Uniform price-based framework for enhancing power quality and reliability of microgrids using Shapley-value incentive allocation method

Abstract

This paper presents an economical approach for reliability improvement, harmonic mitigation and loss reduction in microgrids and active distribution networks that include of the distributed generations (DGs) considering technical constraints. The proposed method is a stochastic approach based on the calculation of the locational marginal price (LMP) in each DG bus. The problem is as a game-theoretic that each DG is taken as a single player considering its contributions on the aforementioned objectives. In this regard, each player gets a financial incentive as incremental price, based on a fair method using cooperative game-theoretic sharing strategy. In other words, each DG that aligns its generation with the aforementioned objectives will increase the price of selling energy. This increase in prices will lead to higher profits. Therefore, DGs are interested in volunteering to accomplish network goals.
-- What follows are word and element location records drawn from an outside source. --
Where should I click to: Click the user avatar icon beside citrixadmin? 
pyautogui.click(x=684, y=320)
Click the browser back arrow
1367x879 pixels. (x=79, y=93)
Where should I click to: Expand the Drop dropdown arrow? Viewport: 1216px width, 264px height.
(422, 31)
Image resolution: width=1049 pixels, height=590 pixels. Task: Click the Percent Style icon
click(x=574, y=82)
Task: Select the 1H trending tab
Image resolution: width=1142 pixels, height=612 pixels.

As a tool for system management, the proposed method can control the impact of the pricing in the form of incentives to satisfy each objective depending on its decision in the incentive allocation procedure. To obtain a more realistic framework, demands are considered as the uncertainty parameters. To validate the proposed method, it is evaluated on the real Taiwan Power Company (TPC) network. The promising results indicate that the total loss is decreased by 54.5%, harmonics are mitigated by 12.3% and the reliability is improved by 12.6%.